#### Task data:
==================================================
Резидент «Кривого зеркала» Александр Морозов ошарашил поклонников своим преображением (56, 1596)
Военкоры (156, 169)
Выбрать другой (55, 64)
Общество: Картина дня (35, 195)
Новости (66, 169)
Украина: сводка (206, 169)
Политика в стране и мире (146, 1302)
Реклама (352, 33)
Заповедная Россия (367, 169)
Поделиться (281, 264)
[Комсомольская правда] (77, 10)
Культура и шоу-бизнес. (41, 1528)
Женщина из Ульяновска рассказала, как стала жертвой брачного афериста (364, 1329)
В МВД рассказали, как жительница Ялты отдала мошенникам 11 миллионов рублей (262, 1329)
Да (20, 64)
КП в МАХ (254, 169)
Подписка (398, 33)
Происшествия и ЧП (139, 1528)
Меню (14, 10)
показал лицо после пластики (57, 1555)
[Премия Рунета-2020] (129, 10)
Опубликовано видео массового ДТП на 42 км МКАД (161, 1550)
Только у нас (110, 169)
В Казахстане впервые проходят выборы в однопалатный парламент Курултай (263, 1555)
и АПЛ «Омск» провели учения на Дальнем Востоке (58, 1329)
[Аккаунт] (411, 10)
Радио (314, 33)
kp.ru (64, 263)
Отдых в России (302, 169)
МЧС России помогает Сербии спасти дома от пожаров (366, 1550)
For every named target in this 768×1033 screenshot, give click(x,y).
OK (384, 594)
==================================================
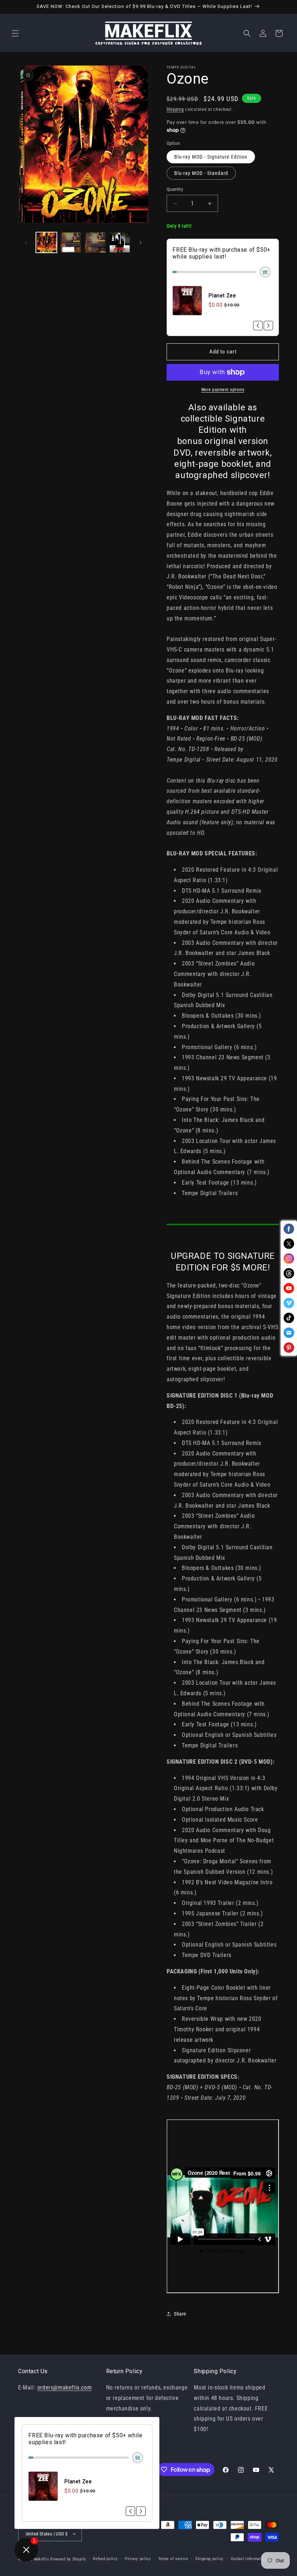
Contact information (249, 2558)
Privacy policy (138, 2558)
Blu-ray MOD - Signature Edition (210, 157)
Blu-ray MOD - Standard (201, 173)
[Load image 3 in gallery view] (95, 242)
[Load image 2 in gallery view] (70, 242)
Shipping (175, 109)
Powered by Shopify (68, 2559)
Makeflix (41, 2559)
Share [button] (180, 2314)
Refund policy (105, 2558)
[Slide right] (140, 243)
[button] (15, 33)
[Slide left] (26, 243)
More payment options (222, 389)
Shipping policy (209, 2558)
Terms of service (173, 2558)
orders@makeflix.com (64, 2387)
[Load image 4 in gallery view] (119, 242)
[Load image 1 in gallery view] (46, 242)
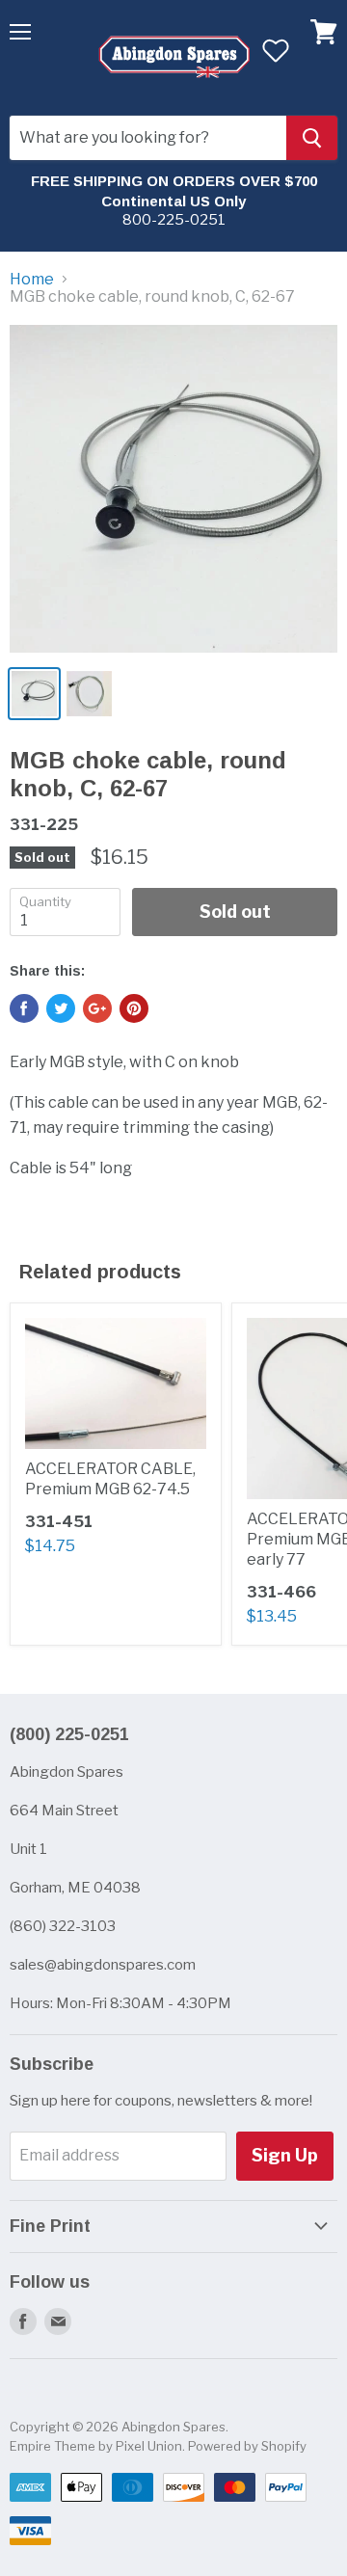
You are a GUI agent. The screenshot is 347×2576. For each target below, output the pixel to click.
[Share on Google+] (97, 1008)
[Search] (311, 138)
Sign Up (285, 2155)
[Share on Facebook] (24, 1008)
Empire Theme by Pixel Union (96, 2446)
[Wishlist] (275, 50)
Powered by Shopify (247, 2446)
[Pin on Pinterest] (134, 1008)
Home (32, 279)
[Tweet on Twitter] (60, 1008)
==================================================
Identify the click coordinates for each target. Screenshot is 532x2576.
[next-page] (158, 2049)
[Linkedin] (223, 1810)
==================================================
#### Problem details:
Where the data above reaches the line holding "[Search] (311, 138)", begin printing, and stop after the line holding "[Tweet on Twitter] (60, 1008)". Each line must be reproduced exactly, with nothing else added.

#### Answer below:
[Search] (311, 138)
Sign Up (285, 2155)
[Share on Facebook] (24, 1008)
Empire Theme by Pixel Union (96, 2446)
[Wishlist] (275, 50)
Powered by Shopify (247, 2446)
[Pin on Pinterest] (134, 1008)
Home (32, 279)
[Tweet on Twitter] (60, 1008)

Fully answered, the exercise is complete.